CSV Input - Strategic-Futures-Lab/Topic_Mapping_Pipeline GitHub Wiki
The CSV Input module reads a corpus of documents from a CSV file.
The module type
to use is inputCSV
.
Name | Description | Optional | Default |
---|---|---|---|
source |
Path to the input CSV file | No | |
output |
Path to the output corpus JSON file | No | |
fields |
Document attributes to read from the input file | No | |
name |
Corpus name | Yes | Name of the module in the YAML configs |
-
source
is relative to the source directory and should point to a.csv
file -
output
is relative to the data directory and should point to a.json
file -
fields
lets you provide a list of key-value pairs. Keys represent the name of document attributes as saved in the corpus file. Values are the name of document attributes as described in the input CSV file.
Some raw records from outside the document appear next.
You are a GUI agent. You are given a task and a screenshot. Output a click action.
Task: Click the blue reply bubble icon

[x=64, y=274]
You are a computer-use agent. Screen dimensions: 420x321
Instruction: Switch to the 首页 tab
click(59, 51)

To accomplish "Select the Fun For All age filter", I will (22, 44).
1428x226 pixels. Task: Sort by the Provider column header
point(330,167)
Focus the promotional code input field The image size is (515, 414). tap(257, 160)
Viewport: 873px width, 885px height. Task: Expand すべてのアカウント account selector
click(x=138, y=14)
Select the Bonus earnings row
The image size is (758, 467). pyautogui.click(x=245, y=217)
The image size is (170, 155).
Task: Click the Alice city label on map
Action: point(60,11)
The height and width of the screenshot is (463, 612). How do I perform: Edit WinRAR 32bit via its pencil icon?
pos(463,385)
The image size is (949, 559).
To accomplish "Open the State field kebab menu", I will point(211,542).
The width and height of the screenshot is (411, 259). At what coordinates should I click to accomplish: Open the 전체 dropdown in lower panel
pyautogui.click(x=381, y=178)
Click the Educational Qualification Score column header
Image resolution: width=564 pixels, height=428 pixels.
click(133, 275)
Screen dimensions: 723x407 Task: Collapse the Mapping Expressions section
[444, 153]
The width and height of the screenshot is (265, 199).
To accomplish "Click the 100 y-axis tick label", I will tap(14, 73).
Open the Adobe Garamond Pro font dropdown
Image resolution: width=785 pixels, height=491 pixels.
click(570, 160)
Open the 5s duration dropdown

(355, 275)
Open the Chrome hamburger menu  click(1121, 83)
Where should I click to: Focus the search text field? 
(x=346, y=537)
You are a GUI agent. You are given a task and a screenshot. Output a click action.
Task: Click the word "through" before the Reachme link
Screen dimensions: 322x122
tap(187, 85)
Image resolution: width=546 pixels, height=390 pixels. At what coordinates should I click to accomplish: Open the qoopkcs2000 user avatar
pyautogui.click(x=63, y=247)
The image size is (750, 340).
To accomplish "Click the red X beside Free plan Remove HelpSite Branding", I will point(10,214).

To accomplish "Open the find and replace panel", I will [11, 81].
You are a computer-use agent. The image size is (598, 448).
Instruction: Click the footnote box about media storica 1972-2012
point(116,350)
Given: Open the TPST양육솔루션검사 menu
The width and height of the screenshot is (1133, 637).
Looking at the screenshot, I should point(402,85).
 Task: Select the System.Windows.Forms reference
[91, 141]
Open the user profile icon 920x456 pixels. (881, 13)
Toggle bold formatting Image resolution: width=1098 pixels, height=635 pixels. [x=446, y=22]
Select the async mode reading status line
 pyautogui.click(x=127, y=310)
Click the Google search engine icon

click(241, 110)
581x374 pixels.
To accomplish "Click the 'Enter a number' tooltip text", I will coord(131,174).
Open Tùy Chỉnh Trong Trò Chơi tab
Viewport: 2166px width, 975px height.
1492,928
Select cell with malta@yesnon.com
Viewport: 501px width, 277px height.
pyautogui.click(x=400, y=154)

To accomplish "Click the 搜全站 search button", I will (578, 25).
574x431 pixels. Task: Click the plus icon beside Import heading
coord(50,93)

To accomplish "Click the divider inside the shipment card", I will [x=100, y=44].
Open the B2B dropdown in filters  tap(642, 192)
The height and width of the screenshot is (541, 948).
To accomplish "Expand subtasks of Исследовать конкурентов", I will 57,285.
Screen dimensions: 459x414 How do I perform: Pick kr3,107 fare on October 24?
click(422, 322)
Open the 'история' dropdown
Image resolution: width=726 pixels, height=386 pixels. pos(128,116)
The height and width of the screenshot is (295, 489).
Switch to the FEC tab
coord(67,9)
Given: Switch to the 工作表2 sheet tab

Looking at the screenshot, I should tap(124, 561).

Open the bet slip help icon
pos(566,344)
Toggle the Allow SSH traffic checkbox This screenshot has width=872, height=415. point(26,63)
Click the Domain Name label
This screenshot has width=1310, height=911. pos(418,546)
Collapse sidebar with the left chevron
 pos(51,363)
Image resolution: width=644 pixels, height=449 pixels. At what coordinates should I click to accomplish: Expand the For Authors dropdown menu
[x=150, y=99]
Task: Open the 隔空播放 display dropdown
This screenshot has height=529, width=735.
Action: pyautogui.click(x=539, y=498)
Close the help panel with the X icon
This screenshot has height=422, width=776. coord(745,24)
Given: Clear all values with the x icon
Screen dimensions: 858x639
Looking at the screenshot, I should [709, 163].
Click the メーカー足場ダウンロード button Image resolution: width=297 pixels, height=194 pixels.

The input is a CSV file, dataset.csv
, with documents organised in rows:
title, year, description, source
"title of first doc", 2014, "description of first doc", "portfolio 1"
...
The CSV input module (named csvCorpusReader
) can be configured as follows:
csvCorpusReader:
type: inputCSV
name: my_corpus
source: dataset.csv
output: corpus.json
fileds:
title: title
date: year
text: description
The module will produce a JSON file, corpus.json
, containing a structured corpus to use in subsequent modules:
{
"name": "my_corpus",
"documents": [
{
"id": "1",
"i": 1,
"d": {
"title": "title of first doc",
"date": "2024",
"text": "description of first doc"
}
},
...
]
}